====== Excerpt to read ======

EXHIBIT 10.1
OPTION AGREEMENT
(OPTION TO ACQUIRE OIL
AND GAS LEASES IN BEAVER COUNTY, OKLAHOMA)
Morgan Creek Energy Corp.
5050 Quorum Drive, Suite 700
Dallas, Texas 75254
AND
Bonanza Resources (Texas), Inc.
6200 Virginia Parkway, Ste. 200
McKinney, Texas 75071
Further to the Letter Agreement signed by Morgan Creek Energy Corp.
(hereinafter
referred to as "Morgan") and Bonanza
Resources (Texas), Inc. (hereinafter
referred to as"Bonanza"). Morgan and/or
its affiliates, wish to purchase a
percentage of Bonanza's eighty-five
(85) percent leasehold interest (the
"Bonanza Interest") in and to the Property on the terms
set forth below. The
Bonanza Interest is held by Bonanza
pursuant to a letter agreement between
Bonanza, Ryan Petroleum, LLC and Radian Energy, LC, dated February
25, 2008 (the
"Original Agreement'), a copy of which is
attached as Schedule "A" to this
Agreement.
Morgan has utilized information provided by Bonanza for
purposes of entering in
to this Option Agreement.
This is Option Agreement is
based on the
representation that Bonanza owns all rights to all
depths pursuant to the oil
and gas leases (totaling up to approximately eighty-five (85)
percent 8,500 net
acres with a 75% net revenue interest).

======

> **Aim**: Can you write out the option agreement, beginning at the words "5050 Quorum Drive, Suite" and stopping after "by Morgan Creek Energy Corp.", replacing "Virginia Parkway" with "Virginia Avenue"? The records that follow the option agreement come from a separate source.

====== Dataset ======

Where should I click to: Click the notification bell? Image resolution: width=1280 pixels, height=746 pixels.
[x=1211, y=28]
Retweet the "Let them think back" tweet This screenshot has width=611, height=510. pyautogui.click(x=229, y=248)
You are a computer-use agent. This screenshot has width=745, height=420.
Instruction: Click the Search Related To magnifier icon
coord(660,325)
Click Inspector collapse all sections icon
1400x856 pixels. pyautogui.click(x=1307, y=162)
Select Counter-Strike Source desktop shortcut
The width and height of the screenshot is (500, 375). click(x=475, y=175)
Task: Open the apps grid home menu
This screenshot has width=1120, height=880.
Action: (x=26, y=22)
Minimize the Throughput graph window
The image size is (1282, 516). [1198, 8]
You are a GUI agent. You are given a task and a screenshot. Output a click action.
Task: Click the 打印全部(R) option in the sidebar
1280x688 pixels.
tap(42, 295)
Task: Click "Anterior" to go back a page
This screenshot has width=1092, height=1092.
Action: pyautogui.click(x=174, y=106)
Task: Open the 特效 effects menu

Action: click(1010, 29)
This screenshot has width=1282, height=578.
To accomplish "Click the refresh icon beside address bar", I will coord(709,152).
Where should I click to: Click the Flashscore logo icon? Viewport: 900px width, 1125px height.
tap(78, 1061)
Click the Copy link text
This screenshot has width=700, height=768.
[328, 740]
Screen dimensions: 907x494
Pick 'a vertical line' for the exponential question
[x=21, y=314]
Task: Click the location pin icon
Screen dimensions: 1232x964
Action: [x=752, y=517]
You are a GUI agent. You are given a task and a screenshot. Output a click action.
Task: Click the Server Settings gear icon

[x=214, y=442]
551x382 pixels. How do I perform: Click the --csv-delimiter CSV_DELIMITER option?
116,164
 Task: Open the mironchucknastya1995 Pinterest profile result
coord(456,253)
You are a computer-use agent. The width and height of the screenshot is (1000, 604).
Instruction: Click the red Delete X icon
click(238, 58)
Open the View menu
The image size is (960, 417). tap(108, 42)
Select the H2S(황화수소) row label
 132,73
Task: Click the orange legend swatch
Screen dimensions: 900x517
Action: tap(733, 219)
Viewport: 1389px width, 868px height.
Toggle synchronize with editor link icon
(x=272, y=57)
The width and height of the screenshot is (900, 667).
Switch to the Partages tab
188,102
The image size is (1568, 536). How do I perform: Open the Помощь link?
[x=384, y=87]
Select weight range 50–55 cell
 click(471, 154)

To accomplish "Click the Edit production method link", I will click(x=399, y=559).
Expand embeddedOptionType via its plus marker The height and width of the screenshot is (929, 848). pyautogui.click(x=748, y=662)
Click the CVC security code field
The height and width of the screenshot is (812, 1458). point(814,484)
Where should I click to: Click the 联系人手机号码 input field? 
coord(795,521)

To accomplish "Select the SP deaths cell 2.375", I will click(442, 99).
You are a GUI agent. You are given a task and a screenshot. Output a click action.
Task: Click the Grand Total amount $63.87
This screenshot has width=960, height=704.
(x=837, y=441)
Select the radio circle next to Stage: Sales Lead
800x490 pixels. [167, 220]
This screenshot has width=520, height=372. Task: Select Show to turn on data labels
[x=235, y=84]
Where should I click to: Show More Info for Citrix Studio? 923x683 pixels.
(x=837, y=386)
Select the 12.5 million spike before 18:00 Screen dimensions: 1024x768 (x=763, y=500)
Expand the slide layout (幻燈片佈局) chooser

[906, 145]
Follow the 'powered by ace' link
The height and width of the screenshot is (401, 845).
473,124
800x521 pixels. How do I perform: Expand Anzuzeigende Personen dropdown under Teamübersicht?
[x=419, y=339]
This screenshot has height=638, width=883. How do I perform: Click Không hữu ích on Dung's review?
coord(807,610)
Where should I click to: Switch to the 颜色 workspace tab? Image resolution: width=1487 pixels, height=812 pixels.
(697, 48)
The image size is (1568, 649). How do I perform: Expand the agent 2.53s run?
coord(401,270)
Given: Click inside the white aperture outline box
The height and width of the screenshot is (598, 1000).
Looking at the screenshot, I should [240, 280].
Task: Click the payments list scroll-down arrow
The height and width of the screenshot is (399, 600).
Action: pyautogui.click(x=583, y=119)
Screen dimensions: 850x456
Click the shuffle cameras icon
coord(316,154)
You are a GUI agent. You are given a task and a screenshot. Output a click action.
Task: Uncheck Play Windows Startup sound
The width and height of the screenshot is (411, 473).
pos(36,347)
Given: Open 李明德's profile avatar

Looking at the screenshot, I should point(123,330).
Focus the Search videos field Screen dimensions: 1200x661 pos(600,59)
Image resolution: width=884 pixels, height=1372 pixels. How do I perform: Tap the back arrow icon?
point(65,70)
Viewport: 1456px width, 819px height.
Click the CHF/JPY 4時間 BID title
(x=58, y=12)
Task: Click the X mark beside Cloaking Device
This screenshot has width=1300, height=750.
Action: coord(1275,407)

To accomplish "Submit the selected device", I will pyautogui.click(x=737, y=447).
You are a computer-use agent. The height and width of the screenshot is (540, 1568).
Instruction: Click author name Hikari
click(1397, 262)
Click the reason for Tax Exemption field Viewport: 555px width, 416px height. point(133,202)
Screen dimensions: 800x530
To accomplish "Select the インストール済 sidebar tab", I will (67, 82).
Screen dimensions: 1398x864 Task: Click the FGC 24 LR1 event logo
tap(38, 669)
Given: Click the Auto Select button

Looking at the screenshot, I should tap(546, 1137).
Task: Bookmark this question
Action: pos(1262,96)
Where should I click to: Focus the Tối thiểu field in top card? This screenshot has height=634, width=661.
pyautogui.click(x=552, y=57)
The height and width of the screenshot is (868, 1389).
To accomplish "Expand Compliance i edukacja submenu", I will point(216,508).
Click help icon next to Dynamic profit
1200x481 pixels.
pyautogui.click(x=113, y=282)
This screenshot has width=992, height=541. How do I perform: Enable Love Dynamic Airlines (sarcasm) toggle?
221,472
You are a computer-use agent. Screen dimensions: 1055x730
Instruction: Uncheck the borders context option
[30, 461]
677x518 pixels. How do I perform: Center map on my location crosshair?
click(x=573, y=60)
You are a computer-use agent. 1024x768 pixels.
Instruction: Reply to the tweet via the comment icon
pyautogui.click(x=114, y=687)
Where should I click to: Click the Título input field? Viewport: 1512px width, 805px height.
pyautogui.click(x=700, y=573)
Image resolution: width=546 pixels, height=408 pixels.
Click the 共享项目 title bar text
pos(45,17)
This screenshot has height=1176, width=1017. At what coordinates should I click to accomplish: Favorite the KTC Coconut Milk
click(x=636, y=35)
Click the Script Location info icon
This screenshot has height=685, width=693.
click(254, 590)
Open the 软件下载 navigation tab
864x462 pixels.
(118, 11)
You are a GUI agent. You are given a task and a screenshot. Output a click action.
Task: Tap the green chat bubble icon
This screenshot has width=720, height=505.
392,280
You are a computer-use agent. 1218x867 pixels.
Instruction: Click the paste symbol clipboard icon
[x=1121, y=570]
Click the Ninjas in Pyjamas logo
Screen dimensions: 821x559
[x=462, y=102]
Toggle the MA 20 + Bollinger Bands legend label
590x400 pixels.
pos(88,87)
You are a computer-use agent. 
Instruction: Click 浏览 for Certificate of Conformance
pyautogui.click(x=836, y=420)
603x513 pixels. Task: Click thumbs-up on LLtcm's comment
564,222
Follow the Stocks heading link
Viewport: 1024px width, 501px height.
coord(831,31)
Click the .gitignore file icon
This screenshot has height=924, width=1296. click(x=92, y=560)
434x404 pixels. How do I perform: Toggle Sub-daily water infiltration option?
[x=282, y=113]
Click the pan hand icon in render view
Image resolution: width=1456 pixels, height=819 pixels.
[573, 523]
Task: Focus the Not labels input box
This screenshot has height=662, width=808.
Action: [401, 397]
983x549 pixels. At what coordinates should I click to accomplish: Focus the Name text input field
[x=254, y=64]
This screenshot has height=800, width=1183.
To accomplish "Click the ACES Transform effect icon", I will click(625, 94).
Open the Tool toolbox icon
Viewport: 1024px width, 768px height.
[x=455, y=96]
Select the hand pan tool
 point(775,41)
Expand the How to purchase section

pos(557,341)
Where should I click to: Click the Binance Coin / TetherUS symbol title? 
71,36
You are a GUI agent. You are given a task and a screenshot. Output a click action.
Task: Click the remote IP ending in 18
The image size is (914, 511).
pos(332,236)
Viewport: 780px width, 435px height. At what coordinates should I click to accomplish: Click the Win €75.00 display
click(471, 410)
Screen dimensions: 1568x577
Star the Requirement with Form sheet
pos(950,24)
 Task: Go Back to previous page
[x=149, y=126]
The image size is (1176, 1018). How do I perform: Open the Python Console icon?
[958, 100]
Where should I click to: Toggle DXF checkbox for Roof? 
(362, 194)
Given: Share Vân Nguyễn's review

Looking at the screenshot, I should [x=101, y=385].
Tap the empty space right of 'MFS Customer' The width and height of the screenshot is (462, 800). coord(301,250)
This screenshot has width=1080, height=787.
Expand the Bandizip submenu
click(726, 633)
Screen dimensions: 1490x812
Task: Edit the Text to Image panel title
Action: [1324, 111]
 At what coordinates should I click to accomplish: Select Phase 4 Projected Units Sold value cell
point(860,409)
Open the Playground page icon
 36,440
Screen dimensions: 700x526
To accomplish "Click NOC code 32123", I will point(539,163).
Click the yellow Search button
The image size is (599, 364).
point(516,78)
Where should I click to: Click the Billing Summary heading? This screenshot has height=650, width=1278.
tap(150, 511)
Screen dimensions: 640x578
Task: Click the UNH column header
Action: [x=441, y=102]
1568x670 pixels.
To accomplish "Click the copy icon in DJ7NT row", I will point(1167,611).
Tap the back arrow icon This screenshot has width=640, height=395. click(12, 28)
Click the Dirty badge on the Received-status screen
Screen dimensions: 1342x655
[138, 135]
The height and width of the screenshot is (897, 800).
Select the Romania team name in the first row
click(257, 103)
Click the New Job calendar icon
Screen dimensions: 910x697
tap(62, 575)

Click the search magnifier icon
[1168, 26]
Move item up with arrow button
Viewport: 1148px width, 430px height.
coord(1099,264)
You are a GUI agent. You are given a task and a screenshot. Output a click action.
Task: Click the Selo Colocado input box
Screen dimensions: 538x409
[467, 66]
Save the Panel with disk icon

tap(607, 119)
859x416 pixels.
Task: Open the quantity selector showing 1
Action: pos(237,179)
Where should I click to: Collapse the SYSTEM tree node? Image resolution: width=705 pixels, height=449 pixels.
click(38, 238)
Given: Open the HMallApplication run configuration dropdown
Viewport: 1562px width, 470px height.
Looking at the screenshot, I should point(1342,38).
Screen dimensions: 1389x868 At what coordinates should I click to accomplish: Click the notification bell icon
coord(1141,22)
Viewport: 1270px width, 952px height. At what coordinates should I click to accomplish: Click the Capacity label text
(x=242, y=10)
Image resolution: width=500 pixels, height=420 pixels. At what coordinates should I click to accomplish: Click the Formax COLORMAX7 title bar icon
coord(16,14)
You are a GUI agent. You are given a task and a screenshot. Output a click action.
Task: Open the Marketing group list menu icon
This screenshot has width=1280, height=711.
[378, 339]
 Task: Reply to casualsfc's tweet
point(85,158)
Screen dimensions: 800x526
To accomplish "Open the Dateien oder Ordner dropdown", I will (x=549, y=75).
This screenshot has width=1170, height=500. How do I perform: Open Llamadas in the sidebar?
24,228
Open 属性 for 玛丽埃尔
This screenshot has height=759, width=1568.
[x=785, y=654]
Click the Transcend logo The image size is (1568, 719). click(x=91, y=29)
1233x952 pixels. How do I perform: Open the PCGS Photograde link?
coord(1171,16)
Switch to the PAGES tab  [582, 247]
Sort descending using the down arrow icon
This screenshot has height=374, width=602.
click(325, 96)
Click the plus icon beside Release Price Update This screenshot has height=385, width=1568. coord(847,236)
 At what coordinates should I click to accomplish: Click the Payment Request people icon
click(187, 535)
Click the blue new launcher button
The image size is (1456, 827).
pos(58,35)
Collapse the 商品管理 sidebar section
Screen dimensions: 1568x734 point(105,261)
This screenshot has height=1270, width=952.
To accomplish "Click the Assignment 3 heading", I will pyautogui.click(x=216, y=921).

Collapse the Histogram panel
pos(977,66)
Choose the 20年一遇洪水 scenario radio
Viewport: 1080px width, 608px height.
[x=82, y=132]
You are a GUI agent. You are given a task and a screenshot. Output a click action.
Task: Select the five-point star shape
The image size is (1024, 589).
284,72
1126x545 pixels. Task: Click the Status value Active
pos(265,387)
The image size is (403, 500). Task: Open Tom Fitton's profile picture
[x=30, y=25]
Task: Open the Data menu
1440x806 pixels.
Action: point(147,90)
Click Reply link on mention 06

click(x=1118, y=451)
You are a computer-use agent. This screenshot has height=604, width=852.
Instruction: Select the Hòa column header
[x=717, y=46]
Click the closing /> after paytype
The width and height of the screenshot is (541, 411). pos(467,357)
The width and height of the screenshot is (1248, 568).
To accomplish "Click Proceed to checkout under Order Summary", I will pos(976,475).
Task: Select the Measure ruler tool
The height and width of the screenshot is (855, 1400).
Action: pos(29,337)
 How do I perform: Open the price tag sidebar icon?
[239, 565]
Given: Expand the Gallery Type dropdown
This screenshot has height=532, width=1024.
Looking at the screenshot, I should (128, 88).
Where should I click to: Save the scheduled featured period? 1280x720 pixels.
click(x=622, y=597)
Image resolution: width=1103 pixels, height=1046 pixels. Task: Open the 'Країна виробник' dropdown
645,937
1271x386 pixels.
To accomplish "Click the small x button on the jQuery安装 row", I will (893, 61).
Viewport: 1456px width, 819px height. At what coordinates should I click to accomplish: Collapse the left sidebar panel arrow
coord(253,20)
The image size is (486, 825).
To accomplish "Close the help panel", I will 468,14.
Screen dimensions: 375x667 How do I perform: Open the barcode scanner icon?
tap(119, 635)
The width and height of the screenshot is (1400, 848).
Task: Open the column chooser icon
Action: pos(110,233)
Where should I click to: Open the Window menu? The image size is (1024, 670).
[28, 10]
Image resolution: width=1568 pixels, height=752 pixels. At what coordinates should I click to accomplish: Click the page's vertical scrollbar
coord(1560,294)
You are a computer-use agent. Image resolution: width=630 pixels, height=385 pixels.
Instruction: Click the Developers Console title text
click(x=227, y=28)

======

> **Written solution**:
5050 Quorum Drive, Suite 700
Dallas, Texas 75254
AND
Bonanza Resources (Texas), Inc.
6200 Virginia Avenue, Ste. 200
McKinney, Texas 75071
Further to the Letter Agreement signed by Morgan Creek Energy Corp.